DEMYSTIFYING WIDE NONLINEAR AUTO-ENCODERS: FAST SGD CONVERGENCE TOWARDS SPARSE REPRESENTATION FROM RANDOM INITIALIZATION

Anonymous

Nov 07, 2017 (modified: Nov 07, 2017) ICLR 2018 Conference Blind Submission readers: everyone Show Bibtex
  • Abstract: Auto-encoder is commonly used for unsupervised representation learning and for pre-training deeper neural networks. When its activation function is linear and the encoding dimension (width of hidden layer) is smaller than the input dimension, it is well known that auto-encoder is optimized to learn the principal components of the data distribution Oja (1982). However, when the activation is nonlinear and when the width is larger than the input dimension, auto-encoder behaves differently from PCA, with the ability to capture multi-modal aspects of the input distribution. We provide a theoretical explanation for this empirically observed phenomenon, when rectified-linear unit (ReLu) is adopted as the activation function and the hidden-layer width is set to be large.

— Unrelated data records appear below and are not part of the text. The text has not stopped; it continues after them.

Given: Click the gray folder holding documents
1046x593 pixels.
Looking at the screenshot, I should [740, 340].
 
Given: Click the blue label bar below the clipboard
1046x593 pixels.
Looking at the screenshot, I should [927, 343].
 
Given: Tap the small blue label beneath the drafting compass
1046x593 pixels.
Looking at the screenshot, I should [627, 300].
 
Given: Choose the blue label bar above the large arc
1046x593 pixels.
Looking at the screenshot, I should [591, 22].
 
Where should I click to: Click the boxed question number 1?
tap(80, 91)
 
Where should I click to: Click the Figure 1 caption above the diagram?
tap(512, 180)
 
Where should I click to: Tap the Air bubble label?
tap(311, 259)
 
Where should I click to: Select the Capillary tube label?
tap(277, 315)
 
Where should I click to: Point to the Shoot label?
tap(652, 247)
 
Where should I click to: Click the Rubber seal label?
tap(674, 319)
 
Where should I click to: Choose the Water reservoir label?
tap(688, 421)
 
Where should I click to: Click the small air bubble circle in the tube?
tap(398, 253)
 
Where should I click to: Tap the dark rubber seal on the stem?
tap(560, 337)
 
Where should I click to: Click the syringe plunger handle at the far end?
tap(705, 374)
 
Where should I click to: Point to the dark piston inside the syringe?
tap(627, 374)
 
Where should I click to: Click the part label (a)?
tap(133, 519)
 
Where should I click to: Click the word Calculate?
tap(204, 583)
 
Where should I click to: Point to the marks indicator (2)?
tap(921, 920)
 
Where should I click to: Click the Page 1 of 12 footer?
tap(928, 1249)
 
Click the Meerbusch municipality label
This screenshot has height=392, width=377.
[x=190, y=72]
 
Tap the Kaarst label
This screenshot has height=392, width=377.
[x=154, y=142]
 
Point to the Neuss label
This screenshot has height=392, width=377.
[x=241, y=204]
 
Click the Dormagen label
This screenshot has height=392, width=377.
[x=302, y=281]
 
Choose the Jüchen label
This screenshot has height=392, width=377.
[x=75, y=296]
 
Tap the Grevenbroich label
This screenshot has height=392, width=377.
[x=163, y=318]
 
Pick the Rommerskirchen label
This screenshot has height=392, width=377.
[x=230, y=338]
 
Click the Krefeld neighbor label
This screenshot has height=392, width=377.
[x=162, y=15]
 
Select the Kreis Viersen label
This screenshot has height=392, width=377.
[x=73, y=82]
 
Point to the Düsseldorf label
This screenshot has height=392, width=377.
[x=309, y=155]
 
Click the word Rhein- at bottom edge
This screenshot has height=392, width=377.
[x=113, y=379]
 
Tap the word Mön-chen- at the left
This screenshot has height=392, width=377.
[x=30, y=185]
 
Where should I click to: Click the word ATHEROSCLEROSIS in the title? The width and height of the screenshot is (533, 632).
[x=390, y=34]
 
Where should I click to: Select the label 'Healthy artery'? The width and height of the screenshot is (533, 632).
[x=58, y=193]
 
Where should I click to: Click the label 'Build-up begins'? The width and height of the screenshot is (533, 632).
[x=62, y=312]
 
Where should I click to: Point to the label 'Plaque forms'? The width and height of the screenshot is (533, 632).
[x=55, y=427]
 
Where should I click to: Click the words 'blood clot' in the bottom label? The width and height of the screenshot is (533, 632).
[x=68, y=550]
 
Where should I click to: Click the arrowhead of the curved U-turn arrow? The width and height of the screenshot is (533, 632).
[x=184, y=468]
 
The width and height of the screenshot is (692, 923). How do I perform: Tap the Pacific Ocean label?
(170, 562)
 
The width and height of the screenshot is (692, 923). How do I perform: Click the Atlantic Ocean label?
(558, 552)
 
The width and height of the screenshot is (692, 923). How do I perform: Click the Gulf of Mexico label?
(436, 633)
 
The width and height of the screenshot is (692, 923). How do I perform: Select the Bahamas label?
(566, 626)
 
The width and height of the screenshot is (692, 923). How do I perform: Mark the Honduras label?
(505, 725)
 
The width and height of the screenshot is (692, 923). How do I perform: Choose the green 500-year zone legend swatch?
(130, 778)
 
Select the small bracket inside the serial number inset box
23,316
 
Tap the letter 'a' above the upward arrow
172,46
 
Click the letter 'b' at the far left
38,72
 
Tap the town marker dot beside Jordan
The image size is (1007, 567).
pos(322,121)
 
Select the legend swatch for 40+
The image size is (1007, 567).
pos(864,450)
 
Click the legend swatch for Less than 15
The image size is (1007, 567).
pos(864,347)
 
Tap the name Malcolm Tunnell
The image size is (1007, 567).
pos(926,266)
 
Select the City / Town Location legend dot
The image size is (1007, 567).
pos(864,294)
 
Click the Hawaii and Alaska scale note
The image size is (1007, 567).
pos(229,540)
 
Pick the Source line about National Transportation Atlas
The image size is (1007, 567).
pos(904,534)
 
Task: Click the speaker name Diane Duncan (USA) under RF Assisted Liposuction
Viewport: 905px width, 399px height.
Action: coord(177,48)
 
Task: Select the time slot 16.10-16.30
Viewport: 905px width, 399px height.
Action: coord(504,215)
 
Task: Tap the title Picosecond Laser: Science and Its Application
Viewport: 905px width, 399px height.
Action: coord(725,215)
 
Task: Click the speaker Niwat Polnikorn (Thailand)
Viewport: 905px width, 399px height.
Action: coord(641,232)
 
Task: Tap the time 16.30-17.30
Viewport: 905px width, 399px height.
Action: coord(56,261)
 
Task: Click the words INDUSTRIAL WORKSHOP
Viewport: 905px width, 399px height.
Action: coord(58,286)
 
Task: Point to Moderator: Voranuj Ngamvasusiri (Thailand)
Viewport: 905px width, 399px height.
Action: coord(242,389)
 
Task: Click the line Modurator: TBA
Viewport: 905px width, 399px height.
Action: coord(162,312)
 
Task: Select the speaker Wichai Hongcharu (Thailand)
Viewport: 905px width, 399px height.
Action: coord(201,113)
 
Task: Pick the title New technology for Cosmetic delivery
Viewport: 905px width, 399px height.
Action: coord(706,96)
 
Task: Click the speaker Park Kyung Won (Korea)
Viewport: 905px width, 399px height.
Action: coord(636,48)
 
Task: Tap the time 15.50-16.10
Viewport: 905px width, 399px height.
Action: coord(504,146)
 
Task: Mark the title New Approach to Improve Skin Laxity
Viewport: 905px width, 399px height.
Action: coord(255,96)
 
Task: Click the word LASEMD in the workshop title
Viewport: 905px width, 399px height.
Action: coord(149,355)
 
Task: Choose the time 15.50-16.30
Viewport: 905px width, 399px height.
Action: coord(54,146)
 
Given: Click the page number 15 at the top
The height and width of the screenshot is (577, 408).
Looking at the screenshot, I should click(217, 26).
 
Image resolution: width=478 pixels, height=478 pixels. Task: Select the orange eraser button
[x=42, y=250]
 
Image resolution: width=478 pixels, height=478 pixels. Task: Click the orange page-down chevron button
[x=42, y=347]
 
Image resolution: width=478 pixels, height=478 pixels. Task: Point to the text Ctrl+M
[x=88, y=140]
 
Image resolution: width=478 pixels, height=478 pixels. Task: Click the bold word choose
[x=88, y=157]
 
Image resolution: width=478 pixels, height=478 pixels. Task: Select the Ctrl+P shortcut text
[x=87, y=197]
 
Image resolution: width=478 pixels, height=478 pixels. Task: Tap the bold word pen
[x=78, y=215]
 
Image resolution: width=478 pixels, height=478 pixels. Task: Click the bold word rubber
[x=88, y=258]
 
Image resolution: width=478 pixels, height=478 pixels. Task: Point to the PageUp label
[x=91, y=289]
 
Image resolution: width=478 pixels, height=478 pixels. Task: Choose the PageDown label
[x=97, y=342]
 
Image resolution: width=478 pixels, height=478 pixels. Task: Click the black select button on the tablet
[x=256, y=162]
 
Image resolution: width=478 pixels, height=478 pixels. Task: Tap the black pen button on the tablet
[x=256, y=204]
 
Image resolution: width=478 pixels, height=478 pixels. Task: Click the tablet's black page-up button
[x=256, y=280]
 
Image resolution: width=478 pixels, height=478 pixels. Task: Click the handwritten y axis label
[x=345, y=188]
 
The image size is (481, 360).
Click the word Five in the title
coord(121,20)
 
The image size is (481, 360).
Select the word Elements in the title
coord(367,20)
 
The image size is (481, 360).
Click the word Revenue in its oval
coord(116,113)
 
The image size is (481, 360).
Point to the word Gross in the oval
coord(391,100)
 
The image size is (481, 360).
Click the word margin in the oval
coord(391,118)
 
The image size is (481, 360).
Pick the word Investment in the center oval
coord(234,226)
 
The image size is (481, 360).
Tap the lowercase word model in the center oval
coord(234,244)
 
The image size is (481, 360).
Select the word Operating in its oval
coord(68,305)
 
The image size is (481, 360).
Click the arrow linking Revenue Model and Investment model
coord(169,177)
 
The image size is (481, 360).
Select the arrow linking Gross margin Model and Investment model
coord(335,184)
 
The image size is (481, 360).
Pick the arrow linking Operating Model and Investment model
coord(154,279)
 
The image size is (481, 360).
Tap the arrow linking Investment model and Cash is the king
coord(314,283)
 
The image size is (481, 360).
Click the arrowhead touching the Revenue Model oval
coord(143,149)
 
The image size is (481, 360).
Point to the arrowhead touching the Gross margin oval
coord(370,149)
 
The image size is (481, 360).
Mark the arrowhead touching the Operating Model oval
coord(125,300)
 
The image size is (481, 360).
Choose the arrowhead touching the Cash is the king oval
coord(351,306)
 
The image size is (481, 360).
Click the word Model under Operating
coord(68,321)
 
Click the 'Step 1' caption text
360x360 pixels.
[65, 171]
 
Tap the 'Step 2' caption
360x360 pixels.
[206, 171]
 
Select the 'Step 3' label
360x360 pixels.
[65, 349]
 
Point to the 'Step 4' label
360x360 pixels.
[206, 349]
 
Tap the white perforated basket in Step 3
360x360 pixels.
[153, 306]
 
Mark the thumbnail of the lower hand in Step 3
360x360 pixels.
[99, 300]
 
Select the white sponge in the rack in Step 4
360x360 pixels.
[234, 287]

In this case, we show that, with significant probability, initializing the weight matrix of an auto-encoder by sampling from a spherical Gaussian distribution followed by stochastic gradient descent (SGD) training converges towards the ground-truth representation for a class of sparse dictionary learning models. In addition, we can show that, conditioning on convergence, the expected convergence rate is O(1/t), where t is the number of updates. Our analysis quantifies how increasing hidden layer width helps the training performance when random initialization is used, and how the norm of network weights influence the speed of SGD convergence.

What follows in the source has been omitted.